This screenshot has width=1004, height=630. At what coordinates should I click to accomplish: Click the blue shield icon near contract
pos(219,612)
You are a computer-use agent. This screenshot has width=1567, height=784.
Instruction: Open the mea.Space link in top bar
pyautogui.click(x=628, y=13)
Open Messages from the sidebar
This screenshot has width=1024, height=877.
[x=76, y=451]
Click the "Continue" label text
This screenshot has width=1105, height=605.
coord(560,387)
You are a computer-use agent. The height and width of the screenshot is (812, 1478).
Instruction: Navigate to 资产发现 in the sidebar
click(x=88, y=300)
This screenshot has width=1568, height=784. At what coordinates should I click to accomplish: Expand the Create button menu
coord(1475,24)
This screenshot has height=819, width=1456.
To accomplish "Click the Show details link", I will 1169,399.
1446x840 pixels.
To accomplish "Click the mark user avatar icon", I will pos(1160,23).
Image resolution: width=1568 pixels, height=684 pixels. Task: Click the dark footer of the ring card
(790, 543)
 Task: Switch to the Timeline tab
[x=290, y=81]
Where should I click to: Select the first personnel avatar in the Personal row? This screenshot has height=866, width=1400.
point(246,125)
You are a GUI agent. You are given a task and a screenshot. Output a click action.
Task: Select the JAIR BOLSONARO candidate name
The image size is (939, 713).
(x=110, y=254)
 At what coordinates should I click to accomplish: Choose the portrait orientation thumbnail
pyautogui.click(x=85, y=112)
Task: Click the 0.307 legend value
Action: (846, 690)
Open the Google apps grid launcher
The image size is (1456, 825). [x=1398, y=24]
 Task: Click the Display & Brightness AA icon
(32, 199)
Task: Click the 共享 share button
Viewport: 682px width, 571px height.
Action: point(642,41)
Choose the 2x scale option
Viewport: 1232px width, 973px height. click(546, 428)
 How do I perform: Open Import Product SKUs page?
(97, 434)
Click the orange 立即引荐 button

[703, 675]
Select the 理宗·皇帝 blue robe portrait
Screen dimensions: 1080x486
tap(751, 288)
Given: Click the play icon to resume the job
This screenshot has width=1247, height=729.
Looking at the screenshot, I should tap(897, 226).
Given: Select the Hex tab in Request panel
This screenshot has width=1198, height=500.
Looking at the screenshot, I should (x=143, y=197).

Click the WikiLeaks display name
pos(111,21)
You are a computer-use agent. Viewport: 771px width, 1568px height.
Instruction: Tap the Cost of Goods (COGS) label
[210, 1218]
————————
JOB >> Copy out the whole listing above, keeping every line and character the same.

WRITTEN RESPONSE >>
This screenshot has width=1004, height=630. At what coordinates should I click to accomplish: Click the blue shield icon near contract
pos(219,612)
You are a computer-use agent. This screenshot has width=1567, height=784.
Instruction: Open the mea.Space link in top bar
pyautogui.click(x=628, y=13)
Open Messages from the sidebar
This screenshot has width=1024, height=877.
[x=76, y=451]
Click the "Continue" label text
This screenshot has width=1105, height=605.
coord(560,387)
You are a computer-use agent. The height and width of the screenshot is (812, 1478).
Instruction: Navigate to 资产发现 in the sidebar
click(x=88, y=300)
This screenshot has width=1568, height=784. At what coordinates should I click to accomplish: Expand the Create button menu
coord(1475,24)
This screenshot has height=819, width=1456.
To accomplish "Click the Show details link", I will 1169,399.
1446x840 pixels.
To accomplish "Click the mark user avatar icon", I will pos(1160,23).
Image resolution: width=1568 pixels, height=684 pixels. Task: Click the dark footer of the ring card
(790, 543)
 Task: Switch to the Timeline tab
[x=290, y=81]
Where should I click to: Select the first personnel avatar in the Personal row? This screenshot has height=866, width=1400.
point(246,125)
You are a GUI agent. You are given a task and a screenshot. Output a click action.
Task: Select the JAIR BOLSONARO candidate name
The image size is (939, 713).
(x=110, y=254)
 At what coordinates should I click to accomplish: Choose the portrait orientation thumbnail
pyautogui.click(x=85, y=112)
Task: Click the 0.307 legend value
Action: (846, 690)
Open the Google apps grid launcher
The image size is (1456, 825). [x=1398, y=24]
 Task: Click the Display & Brightness AA icon
(32, 199)
Task: Click the 共享 share button
Viewport: 682px width, 571px height.
Action: point(642,41)
Choose the 2x scale option
Viewport: 1232px width, 973px height. click(546, 428)
 How do I perform: Open Import Product SKUs page?
(97, 434)
Click the orange 立即引荐 button

[703, 675]
Select the 理宗·皇帝 blue robe portrait
Screen dimensions: 1080x486
tap(751, 288)
Given: Click the play icon to resume the job
This screenshot has width=1247, height=729.
Looking at the screenshot, I should tap(897, 226).
Given: Select the Hex tab in Request panel
This screenshot has width=1198, height=500.
Looking at the screenshot, I should (x=143, y=197).

Click the WikiLeaks display name
pos(111,21)
You are a computer-use agent. Viewport: 771px width, 1568px height.
Instruction: Tap the Cost of Goods (COGS) label
[210, 1218]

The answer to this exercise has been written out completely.